Validation of actigraphy to assess circadian organization and sleep quality in patients with advanced lung cancer.

BACKGROUND: Many cancer patients report poor sleep quality, despite having adequate time and opportunity for sleep. Satisfying sleep is dependent on a healthy circadian time structure and the circadian patterns among cancer patients are quite abnormal. Wrist actigraphy has been validated with concurrent polysomnography as a reliable tool to objectively measure many standard sleep parameters, as well as daily activity. Actigraphic and subjective sleep data are in agreement when determining activity-sleep patterns and sleep quality/quantity, each of which are severely affected in cancer patients. We investigated the relationship between actigraphic measurement of circadian organization and self-reported subjective sleep quality among patients with advanced lung cancer. METHODS: This cross-sectional and case control study was conducted in 84 patients with advanced non-small cell lung cancer in a hospital setting for the patients at Midwestern Regional Medical Center (MRMC), Zion, IL, USA and home setting for the patients at WJB Dorn Veterans Affairs Medical Center (VAMC), Columbia, SC, USA. Prior to chemotherapy treatment, each patient's sleep-activity cycle was measured by actigraphy over a 4-7 day period and sleep quality was assessed using the Pittsburgh Sleep Quality Index (PSQI) questionnaire.
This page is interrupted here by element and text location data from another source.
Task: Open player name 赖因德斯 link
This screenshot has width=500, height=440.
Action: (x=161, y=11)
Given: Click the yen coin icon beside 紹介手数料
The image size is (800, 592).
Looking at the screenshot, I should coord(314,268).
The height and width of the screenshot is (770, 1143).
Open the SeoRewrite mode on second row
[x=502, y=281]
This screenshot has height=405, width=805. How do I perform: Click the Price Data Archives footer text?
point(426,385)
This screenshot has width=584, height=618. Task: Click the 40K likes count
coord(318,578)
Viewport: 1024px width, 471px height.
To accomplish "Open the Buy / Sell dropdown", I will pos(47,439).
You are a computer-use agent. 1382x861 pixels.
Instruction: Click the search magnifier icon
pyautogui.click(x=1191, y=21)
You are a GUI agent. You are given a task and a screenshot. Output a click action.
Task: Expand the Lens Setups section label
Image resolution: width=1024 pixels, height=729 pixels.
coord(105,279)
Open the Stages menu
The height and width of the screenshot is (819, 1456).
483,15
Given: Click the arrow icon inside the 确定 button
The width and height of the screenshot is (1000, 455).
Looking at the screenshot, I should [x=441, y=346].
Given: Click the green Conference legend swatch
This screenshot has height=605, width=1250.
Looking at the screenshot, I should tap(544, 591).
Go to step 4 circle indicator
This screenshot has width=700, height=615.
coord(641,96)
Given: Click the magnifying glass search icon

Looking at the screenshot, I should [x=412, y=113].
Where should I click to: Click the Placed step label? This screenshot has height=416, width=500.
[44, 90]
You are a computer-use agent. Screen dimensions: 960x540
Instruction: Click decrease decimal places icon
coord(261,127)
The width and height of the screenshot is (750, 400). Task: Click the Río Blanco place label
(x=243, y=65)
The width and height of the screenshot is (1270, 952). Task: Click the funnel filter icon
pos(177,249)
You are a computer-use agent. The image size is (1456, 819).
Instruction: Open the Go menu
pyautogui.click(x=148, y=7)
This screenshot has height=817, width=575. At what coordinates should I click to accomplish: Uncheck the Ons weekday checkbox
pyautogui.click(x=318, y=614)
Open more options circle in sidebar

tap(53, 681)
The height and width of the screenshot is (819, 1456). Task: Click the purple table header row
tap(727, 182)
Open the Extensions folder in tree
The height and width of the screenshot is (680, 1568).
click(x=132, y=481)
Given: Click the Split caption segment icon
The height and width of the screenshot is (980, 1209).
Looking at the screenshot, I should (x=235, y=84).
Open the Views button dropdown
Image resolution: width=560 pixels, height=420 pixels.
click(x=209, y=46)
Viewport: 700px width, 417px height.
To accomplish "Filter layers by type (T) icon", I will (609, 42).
RESULTS: The mean age of our patients was 62 years. 65 patients were males while 19 were females. 31 patients had failed prior treatment while 52 were newly diagnosed. Actigraphy and PSQI scores showed significantly disturbed daily sleep-activity cycles and poorer sleep quality in lung cancer patients compared to healthy controls. Nearly all actigraphic parameters strongly correlated with PSQI self-reported sleep quality of inpatients and outpatients. CONCLUSIONS: The correlation of daily activity/sleep time with PSQI-documented sleep indicates that actigraphy can be used as an objective tool and/or to complement subjective assessments of sleep quality in patients with advanced lung cancer. These results suggest that improvements to circadian function may also improve sleep quality.